Interlude With Fun Machine

Starlight Furniture Company
LP $12.00

06/10/2003  

ST 018lp 


CD $12.00

06/10/2003 655035301822 

ST 018CD 


***STEVE FISK (PELL MELL, PIGEONHEAD) and BOB BEERMAN (PELL MELL) approached Interlude With Fun Machine in a similar manner to their work in Pell Mell: set up a pattern, offset it with a contrasting pattern, layer on a counter-pattern, and so on. But where Pell Mell’s renown derives from a signature guitar-based sound, CUT-OUT relies on textures, patterns, found sounds, presets, rhythm boxes, inversion of background and foreground elements, and a very deadpan sense of humor. 
 
Fisk and Beerman were first introduced to The Fun Machine’s charms when Pell Mell were recording the Star City album with Tchad Blake. Almost all of the tracks on Interlude With Fun Machine started with this arresting home organ’s built-in rhythm box and chord accompaniment presets. Anyone who gets buzzed from the warm glow of keyboards such as the Optigan and the Mellotron will find plenty to intoxicate here.

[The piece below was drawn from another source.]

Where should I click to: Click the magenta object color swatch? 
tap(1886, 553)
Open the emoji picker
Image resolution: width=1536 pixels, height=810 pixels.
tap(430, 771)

Music performed by Fisk and Beerman in their other configurations has found temporary residence in diverse upscale audio trailer parks such as a Microsoft commercial, Kids in the Hall’s Brain Candy film, the short film Green Monster (shown on PBS’s P.O.V.), MTV’s Road Rules, Sex and The City, Six Feet Under, lots of NPR between-feature snippets, the film Joy Ride, ER, and others. Interlude With Fun Machine is similarly soundtrack ready. 
 
The all-instrumental album was recorded in one week, and benefits from noticeable inspiration from Hematic Sunsets’ (aka Asmus Tietchens) odd combination of kitschy lounge and soundtrack-ish music and “modern” electronic sounds; the casual, DIY, homespun aesthetic of French Paddleboat; classics such Dieter Moebius’s Tonspuren and, of course, Eno’s Another Green World; The Young Marble Giants’ unadorned rhythm boxes and Wurlitzer frailty; and minimal electronic music by Thomas Leer and Robert Rental, Cabaret Voltaire, Pyrolator, Cluster, Harmonia, et al.)